Whether you are deadheading blooms during the summer or performing your annual spring cutback, it is important to consider how a rose grows. How you prune a particular rose will always be the same.
Pruning cuts should always be made just above a bud eye. "Bud eye" refers to the area on the stem where branching occurs. In the summer, it's easy to figure out where to prune, just cut right above a set of mature leaves.
On roses, there is always a dormant bud where leaves attach to the stem. You'll have to look a little harder to find the bud eye on dormant or older canes; they are located just above the crescent-shaped leaf scars along the stem.
Basic rose pruning involves the 3 Ds: removing dead, damaged, or diseased branches. Dieback is common in roses and most often occurs when a pruning cut has been made in the middle of a branch as opposed to at the bud eye. Since the rose wants to direct growth into the terminal bud, any portion of the branch left between the pruning cut and next bud eye will die back. Sometimes the closest bud eye is not viable, in which case dieback would occur farther down the stem to the next healthy bud. Dead wood is typically brown in color but may also be blackish if caused by winter cold damage or frost injury.
Do not prune roses in the fall. Simply cut off any dead or diseased canes. Stop fertilizing 6 weeks before the first frost but continue watering during dry autumn weather to help keep plants fortified during the dry winter. Mound, mulch, or add compost after a few frosts but before the ground freezes.

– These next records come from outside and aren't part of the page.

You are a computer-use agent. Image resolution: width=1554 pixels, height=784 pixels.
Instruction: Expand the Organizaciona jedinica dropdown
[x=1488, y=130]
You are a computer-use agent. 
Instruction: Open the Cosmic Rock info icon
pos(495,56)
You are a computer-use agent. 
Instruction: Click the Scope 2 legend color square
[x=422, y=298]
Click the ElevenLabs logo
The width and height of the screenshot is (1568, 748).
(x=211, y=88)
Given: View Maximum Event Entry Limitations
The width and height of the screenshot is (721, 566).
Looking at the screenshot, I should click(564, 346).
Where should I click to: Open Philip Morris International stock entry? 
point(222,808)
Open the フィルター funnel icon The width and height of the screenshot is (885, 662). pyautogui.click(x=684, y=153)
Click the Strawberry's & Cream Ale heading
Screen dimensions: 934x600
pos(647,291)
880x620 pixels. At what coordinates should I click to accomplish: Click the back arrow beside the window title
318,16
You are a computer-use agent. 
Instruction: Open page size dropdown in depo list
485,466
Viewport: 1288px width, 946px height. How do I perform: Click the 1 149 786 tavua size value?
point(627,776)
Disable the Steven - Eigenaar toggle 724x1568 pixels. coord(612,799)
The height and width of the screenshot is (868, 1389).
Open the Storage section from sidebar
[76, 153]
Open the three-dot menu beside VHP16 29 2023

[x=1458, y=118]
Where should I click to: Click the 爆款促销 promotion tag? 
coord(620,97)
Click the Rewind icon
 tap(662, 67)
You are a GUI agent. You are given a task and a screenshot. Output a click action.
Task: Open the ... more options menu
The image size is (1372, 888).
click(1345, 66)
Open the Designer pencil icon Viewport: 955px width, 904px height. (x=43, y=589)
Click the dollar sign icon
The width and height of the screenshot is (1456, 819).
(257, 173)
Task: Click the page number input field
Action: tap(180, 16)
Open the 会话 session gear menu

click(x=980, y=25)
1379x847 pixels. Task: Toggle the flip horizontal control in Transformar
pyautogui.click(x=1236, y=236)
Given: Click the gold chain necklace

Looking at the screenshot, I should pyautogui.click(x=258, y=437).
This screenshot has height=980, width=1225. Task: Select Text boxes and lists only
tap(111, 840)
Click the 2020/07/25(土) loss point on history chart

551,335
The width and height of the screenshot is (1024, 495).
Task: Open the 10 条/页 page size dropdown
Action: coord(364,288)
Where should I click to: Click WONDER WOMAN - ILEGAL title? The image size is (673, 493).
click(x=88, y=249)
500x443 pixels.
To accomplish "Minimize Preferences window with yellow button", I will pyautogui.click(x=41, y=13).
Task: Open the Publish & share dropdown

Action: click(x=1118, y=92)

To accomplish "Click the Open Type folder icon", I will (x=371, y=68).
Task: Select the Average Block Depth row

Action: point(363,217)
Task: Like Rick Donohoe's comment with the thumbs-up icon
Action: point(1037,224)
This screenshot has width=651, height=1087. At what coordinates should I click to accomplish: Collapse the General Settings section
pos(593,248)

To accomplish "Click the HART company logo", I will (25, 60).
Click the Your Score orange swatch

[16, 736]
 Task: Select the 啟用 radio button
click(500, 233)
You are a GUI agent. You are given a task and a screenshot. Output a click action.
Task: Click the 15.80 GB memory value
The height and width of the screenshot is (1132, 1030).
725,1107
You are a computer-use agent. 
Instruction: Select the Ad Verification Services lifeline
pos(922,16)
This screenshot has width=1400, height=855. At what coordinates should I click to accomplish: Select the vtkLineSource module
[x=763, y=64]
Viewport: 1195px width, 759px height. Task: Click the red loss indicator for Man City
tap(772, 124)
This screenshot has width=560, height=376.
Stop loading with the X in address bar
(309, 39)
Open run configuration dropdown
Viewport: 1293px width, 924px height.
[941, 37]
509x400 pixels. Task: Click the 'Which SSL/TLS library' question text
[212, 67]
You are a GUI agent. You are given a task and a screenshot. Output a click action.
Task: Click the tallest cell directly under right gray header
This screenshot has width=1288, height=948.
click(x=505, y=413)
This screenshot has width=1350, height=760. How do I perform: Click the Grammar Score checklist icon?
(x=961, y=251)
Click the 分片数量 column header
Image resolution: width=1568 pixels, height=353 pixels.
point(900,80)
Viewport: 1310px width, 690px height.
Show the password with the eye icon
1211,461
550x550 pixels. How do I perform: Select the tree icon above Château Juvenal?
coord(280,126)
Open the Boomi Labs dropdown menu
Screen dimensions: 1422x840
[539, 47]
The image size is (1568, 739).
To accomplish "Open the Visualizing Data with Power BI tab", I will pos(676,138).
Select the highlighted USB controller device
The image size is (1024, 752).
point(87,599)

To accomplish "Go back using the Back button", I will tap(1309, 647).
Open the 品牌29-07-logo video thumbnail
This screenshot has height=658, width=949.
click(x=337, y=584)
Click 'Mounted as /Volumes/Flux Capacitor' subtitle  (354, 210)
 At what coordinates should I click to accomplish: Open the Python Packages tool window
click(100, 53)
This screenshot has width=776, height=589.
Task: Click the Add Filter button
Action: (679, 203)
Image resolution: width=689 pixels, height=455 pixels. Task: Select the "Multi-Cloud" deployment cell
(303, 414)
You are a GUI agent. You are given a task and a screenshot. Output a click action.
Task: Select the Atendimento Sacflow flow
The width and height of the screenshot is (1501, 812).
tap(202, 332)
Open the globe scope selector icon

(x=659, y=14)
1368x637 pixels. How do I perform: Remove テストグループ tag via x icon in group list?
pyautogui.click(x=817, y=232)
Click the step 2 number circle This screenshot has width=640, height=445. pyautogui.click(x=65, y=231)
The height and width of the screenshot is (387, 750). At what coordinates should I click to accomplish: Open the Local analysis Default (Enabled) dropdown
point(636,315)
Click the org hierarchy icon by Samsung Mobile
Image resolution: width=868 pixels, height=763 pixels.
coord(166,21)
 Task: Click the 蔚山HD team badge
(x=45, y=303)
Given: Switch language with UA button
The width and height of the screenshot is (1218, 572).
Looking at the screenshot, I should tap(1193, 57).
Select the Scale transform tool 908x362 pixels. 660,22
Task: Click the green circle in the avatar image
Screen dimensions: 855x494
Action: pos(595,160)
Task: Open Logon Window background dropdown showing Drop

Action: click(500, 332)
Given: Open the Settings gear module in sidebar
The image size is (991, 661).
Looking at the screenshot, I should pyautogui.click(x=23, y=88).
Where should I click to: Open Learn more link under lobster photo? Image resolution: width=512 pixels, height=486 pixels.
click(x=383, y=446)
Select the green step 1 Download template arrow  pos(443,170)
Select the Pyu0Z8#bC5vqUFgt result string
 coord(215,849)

Recommended products and how to use them:
When planting your roses you want to give them the best start possible. We recommend you use either Black Forest, Gardeners Gold, or Rose Planting Mix. All have the nutrients needed to get your roses off to the best start possible. Don't forget to also add in a healthy dose of either Starter Fertilizer or Rose and Flower for that extra little punch they need. All of these products are certified organic. Visit www.kellogggarden.com for more info on all their wonderful products that we carry here at the nursery.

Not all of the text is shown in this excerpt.